Em 2003, a pretexto do colóquio que lhe é dedicado em Paris, com o título “Portugal e o Mundo. Leituras da Obra de Vitorino Magalhães Godinho”, manifesta-se, em entrevista ao PÚBLICO (ver edição de 15 de Dezembro desse ano), bastante céptico com o tempo e o estado do mundo.
“O ruir do Império Soviético foi também a ruína do Ocidente, que permitiu a formação de um novo império – o império americano –, sem controlo e em moldes ultrapassados: continua a ser proibido estudar Darwin nas escolas, há perseguições às clínicas que praticam o aborto, há ataques à mão armada... Há meios de matar – a partir da transformação introduzida pela informática –, que estão ao alcance de qualquer pessoa. Foi tudo tão rápido, deu-se um vazio e uma incapacidade de organização para resistir, para orientar essa mutação para outros sentidos. Perderam-se as balizas. A humanidade perdeu o controlo. Inclusive, as estruturas económicas mudaram por completo. O capitalismo ruiu, como ruiu o estalinismo. Não há mais capitalismo. O que há é uma organização de redes mafiosas que controlam o mundo”, disse então. E manifestou também o seu mal-estar pela situação política em Portugal. “A minha opinião é a de que, hoje, não existe democracia. O grande erro é partir-se do princípio que se construiu uma democracia, quando não se chegou a construir uma democracia”, comentou então Vitorino Magalhães Godinho.

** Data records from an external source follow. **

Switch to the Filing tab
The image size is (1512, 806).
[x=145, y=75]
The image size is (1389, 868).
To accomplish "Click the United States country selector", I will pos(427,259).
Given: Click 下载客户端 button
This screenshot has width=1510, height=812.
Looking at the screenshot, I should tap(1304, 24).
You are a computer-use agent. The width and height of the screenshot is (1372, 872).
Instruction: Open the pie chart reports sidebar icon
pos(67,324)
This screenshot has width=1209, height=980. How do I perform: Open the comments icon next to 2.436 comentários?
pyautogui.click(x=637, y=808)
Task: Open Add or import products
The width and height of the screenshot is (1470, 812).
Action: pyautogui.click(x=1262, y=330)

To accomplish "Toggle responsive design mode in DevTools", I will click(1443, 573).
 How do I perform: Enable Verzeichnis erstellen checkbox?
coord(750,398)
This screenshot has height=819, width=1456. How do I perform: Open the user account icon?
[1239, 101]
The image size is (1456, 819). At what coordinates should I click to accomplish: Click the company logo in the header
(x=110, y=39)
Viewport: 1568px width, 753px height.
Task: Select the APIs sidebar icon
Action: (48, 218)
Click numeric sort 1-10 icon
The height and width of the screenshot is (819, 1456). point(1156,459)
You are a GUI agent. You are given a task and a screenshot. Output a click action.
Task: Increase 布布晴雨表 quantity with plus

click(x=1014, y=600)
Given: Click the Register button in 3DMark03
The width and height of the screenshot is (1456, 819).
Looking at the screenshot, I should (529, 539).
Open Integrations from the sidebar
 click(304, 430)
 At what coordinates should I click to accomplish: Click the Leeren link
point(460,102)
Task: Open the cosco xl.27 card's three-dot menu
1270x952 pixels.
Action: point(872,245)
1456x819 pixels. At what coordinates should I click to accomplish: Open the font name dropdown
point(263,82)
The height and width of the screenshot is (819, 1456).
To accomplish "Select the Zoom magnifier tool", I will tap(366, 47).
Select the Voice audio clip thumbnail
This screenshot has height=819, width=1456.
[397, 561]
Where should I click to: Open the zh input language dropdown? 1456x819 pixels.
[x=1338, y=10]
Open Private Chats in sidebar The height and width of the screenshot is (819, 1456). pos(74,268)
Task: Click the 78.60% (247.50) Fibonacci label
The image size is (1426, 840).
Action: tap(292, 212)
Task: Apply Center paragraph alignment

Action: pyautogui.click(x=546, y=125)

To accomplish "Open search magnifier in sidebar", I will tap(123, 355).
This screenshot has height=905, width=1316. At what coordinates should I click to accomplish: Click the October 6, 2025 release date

Presidente da República lamenta morte de "um grande homem de cultura"Cavaco Silva já veio lamentar a morte de Magalhães Godinho, numa mensagem puiblicada no site da Presidência da República. O Chefe de Estado lembrou Magalhães Godinho "como um dos mais notáveis historiadores do século XX", que "marcou sucessivas gerações de historiadores e cientistas sociais pelo carácter inovador, pela erudição e pelo rigor da sua investigação". Cavaco Silva lembrou o historiador pela sua "conduta cívica exemplar", que "nunca deixou de assumir a atitude crítica que a sua responsabilidade cívica exigia face aos problemas da sociedade portuguesa".
"Portugal perdeu um grande homem de cultura. O seu exemplo como cientista, professor e cidadão perdurará na memória dos que com ele privaram, dos que tiveram o privilégio de o conhecer e admirar como académico e de todos os que através da sua obra e do seu ofício de historiador renovam dia a dia o legado de um Portugal aberto ao Mundo", conclui a mensagem de Belém.